Grey systems models developed by the GS-A-DM-DS researchers were successfully used to help select a research and development team to work on Chinas first domestic-built commercial passenger jet, the C919 that took its maiden flight in May 2017. The grey system approach was chosen because China had no prior experience in building such an aircraft and therefore had limited reference data.
A Chinese renewable energy company has also employed models advanced in the project to be able to predict when a gearbox on a wind turbine will fail, enabling it to prolong the life of its turbines by 36 %, resulting in fewer shutdowns and saving tens of millions of euros.
The C919 aircraft and the wind turbines are just two examples of how our models have been used in the real world to great effect, says project manager Yingjie Yang of De Montfort University in the UK. As our work focuses on the theory rather than the practical applications, we hope to show that grey systems models are a viable option for companies, governments and policymakers in areas with limited or poor quality data, such as socio-economic analysis, healthcare, climate change and complex R&D projects.
In GS-A-DM-DS, Yang worked with Sifeng Liu, one of the worlds leading experts on grey systems theory, to propose novel models for prediction and decision-making to provide more reliable results with lower computational requirements.
They also developed algorithms to help users choose the right grey systems models for their applications, and sought to expand knowledge and access to the emerging field, which has been little explored in Europe until now.
In contrast, grey systems have delivered considerable success in China, where the theory was introduced in 1982 by Lius mentor Julong Deng. First used for macroeconomic, food security and healthcare forecasting in order to overcome a shortage of public and historical records, grey systems theory has since found applications in a wide range of industries.
Today, the models are being used by oil companies to successfully predict where to drill new wells, saving considerable sums of money on speculative excavations; transport authorities are using the methods to estimate traffic on highways before they are built; and multinational brands are exploring the techniques to gain insights into how customers feel about their products.
Solutions for real-world problems
Grey systems theory defines situations with no information as black and those with perfect information as white, while accepting that neither of those situations occurs in the real world: reality is instead a grey area somewhere in between in which some information is known and some unknown. Hence, grey systems analysis will not yield one optimal solution, but rather a range of good solutions appropriate for real world problems based on accessible data and accounting for uncertainty.
Current data mining research is focused almost exclusively on big data using full data sets, but with incomplete data these models fail: probability will not work, statistics will not work, while grey systems models can give you a good result with as little as four data points, says Yang. In this sense, big data is not always better.
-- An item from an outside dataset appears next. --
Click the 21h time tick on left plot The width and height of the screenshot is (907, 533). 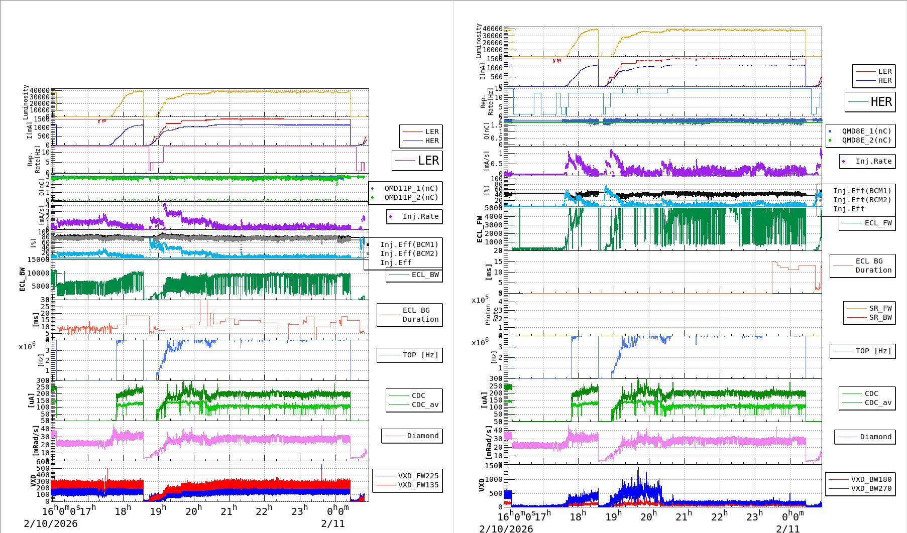click(228, 511)
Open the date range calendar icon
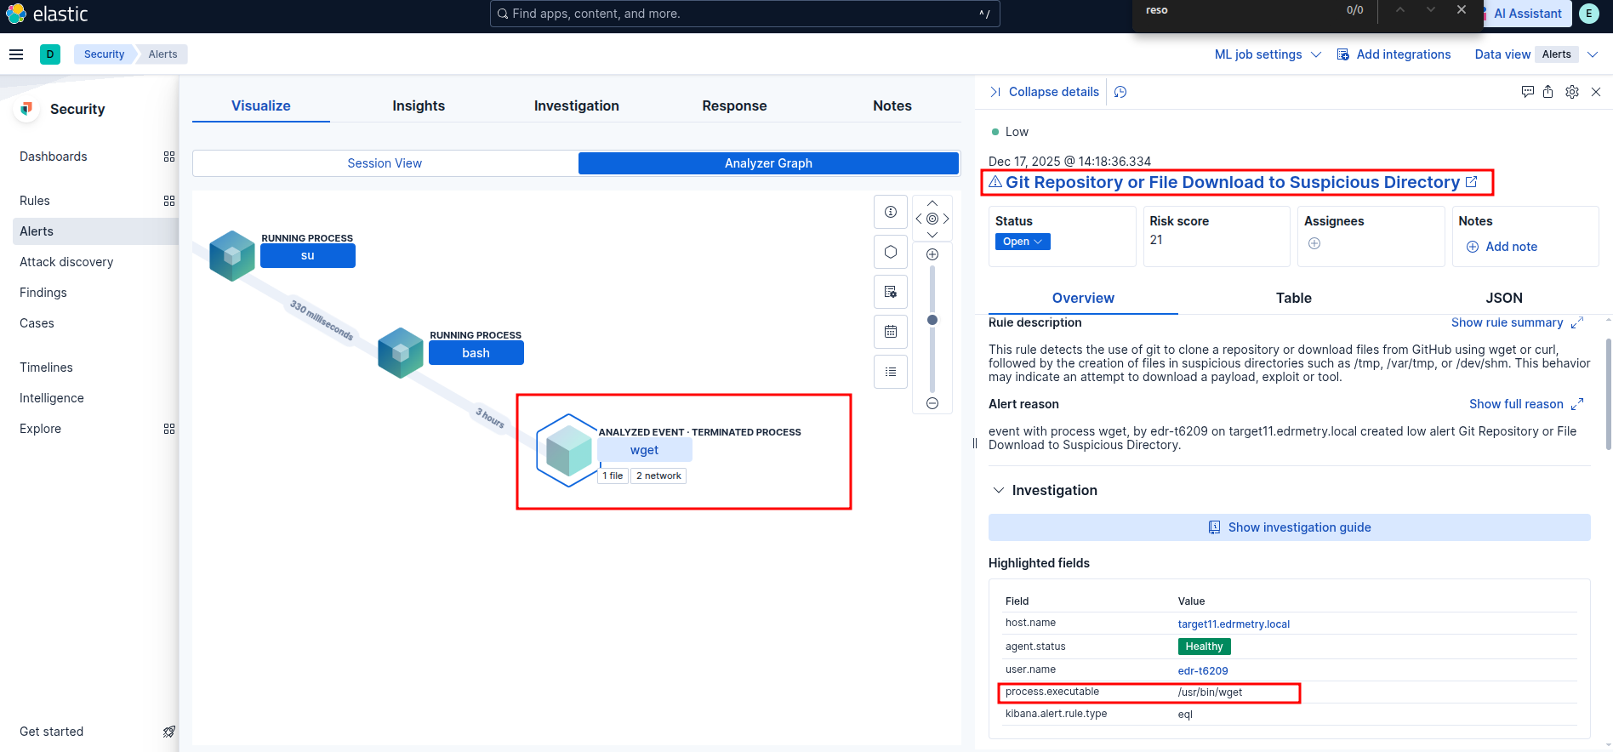Image resolution: width=1613 pixels, height=752 pixels. click(x=891, y=332)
The GS-A-DM-DS researchers, who received support from the EUs Marie Skłodowska-Curie actions (MSCA) programme, are sharing the results of their studies with academics and industries around the world, and have published more than 30 research papers in leading international academic journals.
They have also established an international association on grey systems and uncertainty analysis to support ongoing research in the field, while Yang has been selected as one of the 10 short-listed promising scientists in the Communicating Science category of the MSCA 2017 Prizes.
Our work has the potential to play a significant role in the development of grey systems and data mining in China and Europe, potentially reinforcing the research excellence of the EU in data analysis and decision-support technologies, Yang says.